Annual Meeting

Disastrous Displacements

Vietnamese Americans in New Orleans East

Marguerite Nguyen | Oct 21, 2021

In Eric Nguyen’s 2021 debut novel, Things We Lost to the Water, a bayou in New Orleans East acts as a record of the local Vietnamese refugee community. It holds the objects and organisms of everyday life, including soda cans, plastic bags, even a pet frog named Toto, and harbors the stress, despair, and desires of life in the city that the community shares only with this space. In this novel, the first published by a Vietnamese American from New Orleans, the bayou serves as an archive of one of the densest Vietnamese American communities in the country.

Lime-green box printed with a New Orleans–style house with Mardi Gras beads hanging from an iron fence. Text reads “Gather and let the good times roll” in English. By the house door is a DP Bakery logo and Vietnamese script.

During Mardi Gras, New Orleans East locals can enjoy a king cake from Dong Phuong Bakery. Marguerite Nguyen

Nguyen shines a light on a community of Vietnamese who arrived in New Orleans after the Vietnam War, when Louisiana accepted 1,000 refugees and resettled them in the city. Many originally came from the North Vietnamese villages of Phat Diem and Bui Chu, Catholic areas with a history of anticolonial leadership, trained militias, and political autonomy. When the State of Vietnam was divided at the 17th parallel in 1954, these parishes’ bishops led migrations of Catholics and Buddhists who wanted to resettle in the South and helped to reestablish their Catholic subparishes from the North. Philip Hannan, archbishop of New Orleans, spearheaded the resettlement effort in Louisiana, traveling to Fort Chaffee in Arkansas in 1975 and bringing refugees back to be resettled by the Archdiocese of New Orleans and Catholic Charities.

New Orleans East, where 30 percent of the population is Vietnamese American, is so far on the outskirts that it is not uncommon to hear many New Orleanians say that they have never been to this part of the Crescent City. Yet thousands of Vietnamese Americans have lived within a one-and-a-half-mile radius in a neighborhood called Village de l’est since 1975. Saturday-morning markets, South Vietnamese flags, and streets bearing names such as Saigon Drive dot the geography, while Mary Queen of Vietnam Church (MQVN) serves as a community anchor, offering masses in Vietnamese, English, and Spanish.

Vietnamese Americans in New Orleans East have experienced multiple forced displacements: in Vietnam, across the Pacific Ocean, and along the Gulf coast. Their experiences of colonialism, war, and environmental disasters (which, if not man-made, are the products of human decisions) have provided the foundations for grassroots activism in the community. This longer history of collective forced migration contextualizes this community’s transplantation to New Orleans East and repeated displacements due to disaster in their new home. Some Vietnamese refugees would refer to the evacuation during Hurricane Katrina as their third experience of forced displacement—only, this time, there was hope of returning.

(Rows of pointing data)
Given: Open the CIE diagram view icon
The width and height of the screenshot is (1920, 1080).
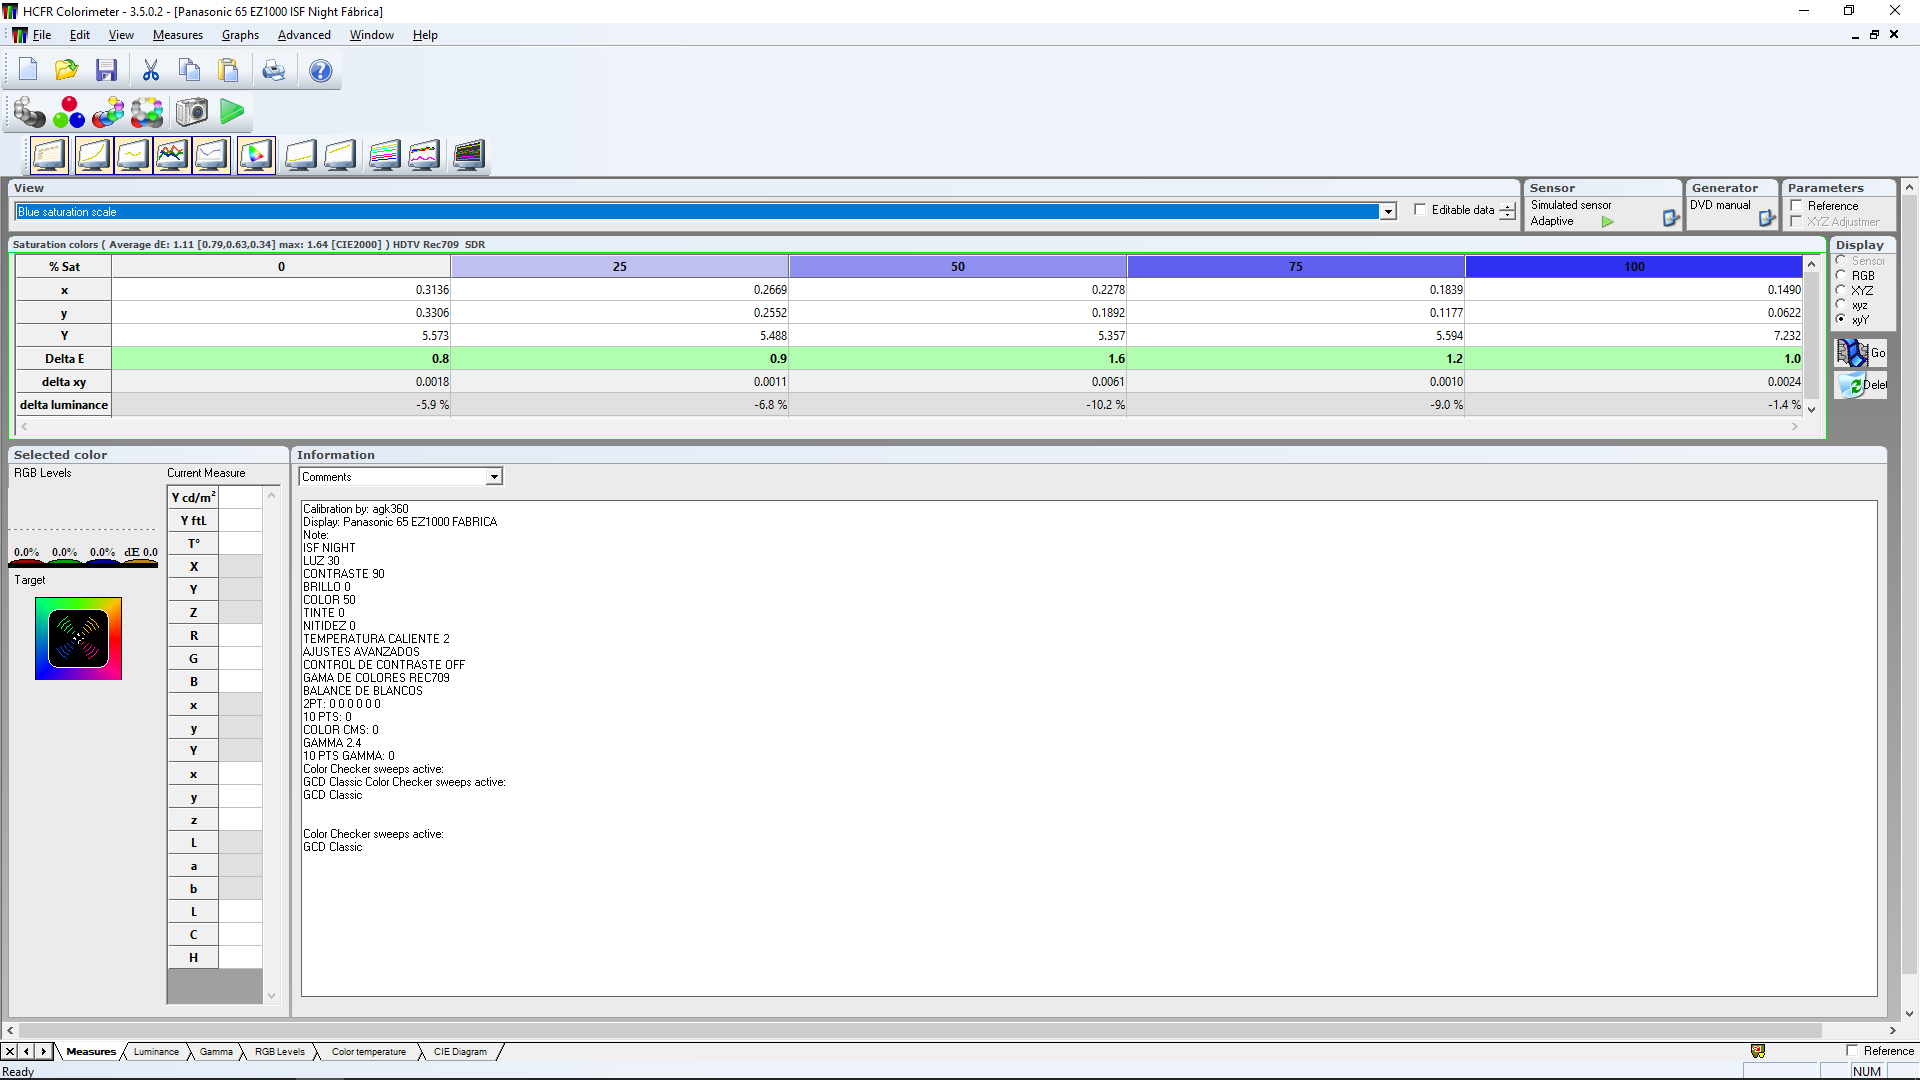Looking at the screenshot, I should pyautogui.click(x=256, y=155).
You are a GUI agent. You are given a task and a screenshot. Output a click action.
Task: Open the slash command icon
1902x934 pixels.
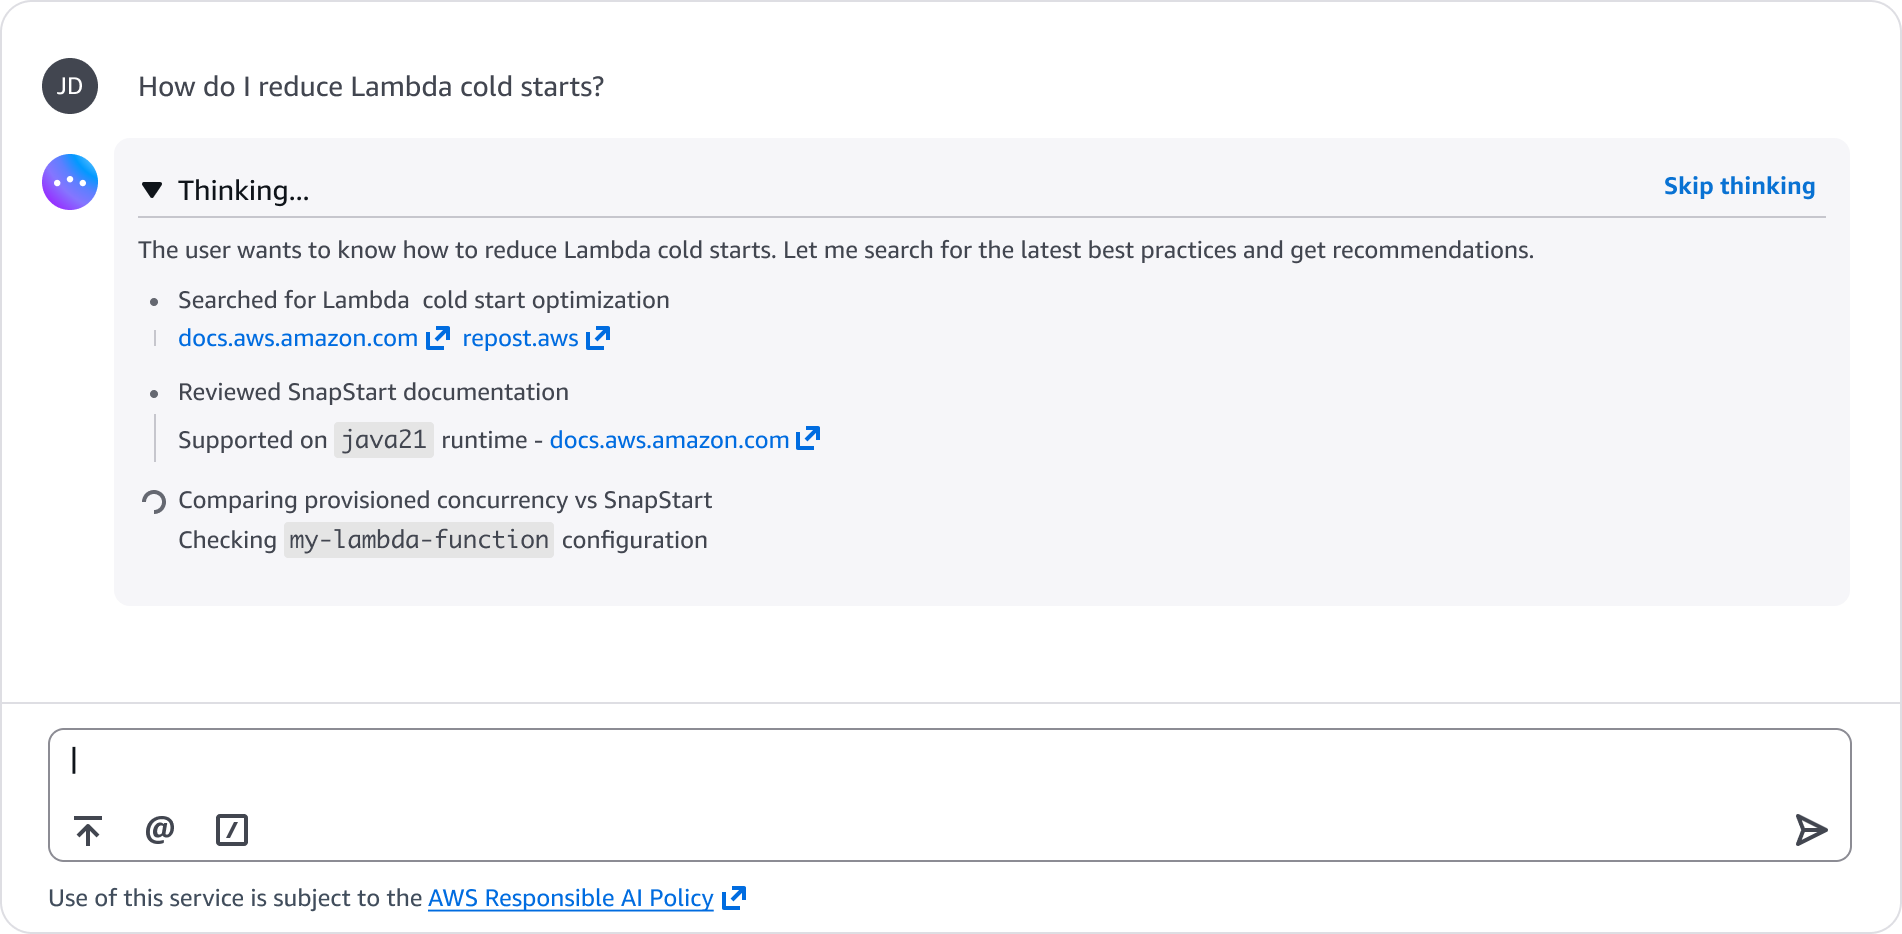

▶ _TO DO_
Reproduce the stretch of the text on Vietnamese Americans in New Orleans East from "In Eric Nguyen’s" through "and Vietnamese script.".

▶ _RESPONSE BELOW_
In Eric Nguyen’s 2021 debut novel, Things We Lost to the Water, a bayou in New Orleans East acts as a record of the local Vietnamese refugee community. It holds the objects and organisms of everyday life, including soda cans, plastic bags, even a pet frog named Toto, and harbors the stress, despair, and desires of life in the city that the community shares only with this space. In this novel, the first published by a Vietnamese American from New Orleans, the bayou serves as an archive of one of the densest Vietnamese American communities in the country.

Lime-green box printed with a New Orleans–style house with Mardi Gras beads hanging from an iron fence. Text reads “Gather and let the good times roll” in English. By the house door is a DP Bakery logo and Vietnamese script.